An underwater robotic submarine is expected to finish searching a narrowed-down area of the Indian Ocean seabed for the missing Malaysia Airlines plane within a week, the agency coordinating the search announced Saturday.
To date, the U.S. Navy's Bluefin-21 sub has scanned 51 square miles of ocean floor. The sub completed its sixth mission overnight Friday and was searching again Saturday in the waters off the coast of western Australia. The latest data are still being analyzed, but nothing of interest has been noted, the Joint Agency Coordination Center (JACC) said in a statement.
Up to 11 aircraft and 12 ships continued the search for Flight 370 on Saturday as the hunt enters its sixth week. The Australian Maritime Safety Authority planned a visual search of a 19,382-square-mile area Saturday, the JACC said.

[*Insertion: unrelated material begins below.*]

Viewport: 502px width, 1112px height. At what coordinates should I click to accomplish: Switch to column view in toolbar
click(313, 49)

So far, not a single piece of debris has been recovered, and the search area may be expanded after the sub completes the current search area.

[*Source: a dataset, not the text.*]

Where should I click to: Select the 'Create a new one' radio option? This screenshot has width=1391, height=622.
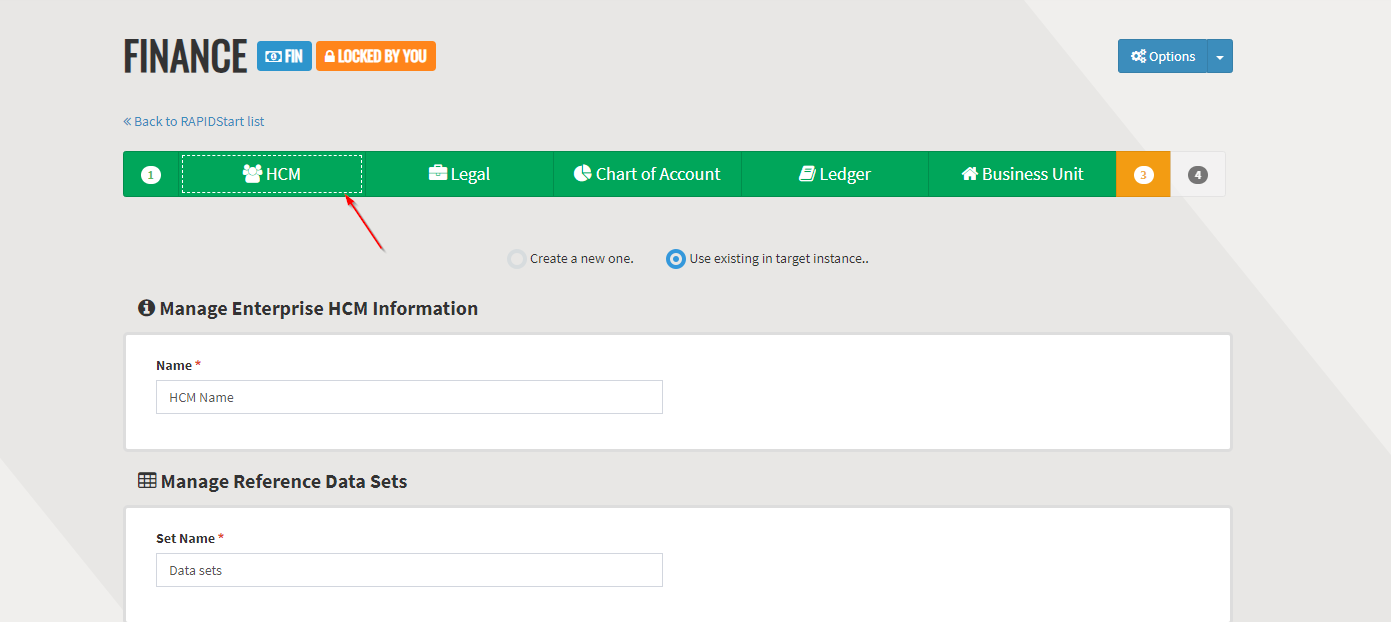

Malaysian Defense Minister Hishamuddin Hussein told reporters in Kuala Lumpur that there are no plans to give up once the Bluefin concludes its work. Instead, he said, the scope of the search may be broadened or other assets may be used.
"The search will always continue," he said. "It is just a matter of approach. All efforts will be intensified for the next few days with regards to the underwater search."
Officials hope to find physical evidence that they are searching in the right spot for the Boeing 777, which vanished March 8 with 239 aboard on a flight from Kuala Lumpur, Malaysia, to Beijing.
The Bluefin is searching water 15,000 feet deep. Sound-locating equipment had last picked up sounds consistent with an airplane's black box on April 8, but since then the "pings" have gone silent.
Radar and satellite data show the plane flew far off-course and would have run out of fuel in a remote section of the Indian Ocean.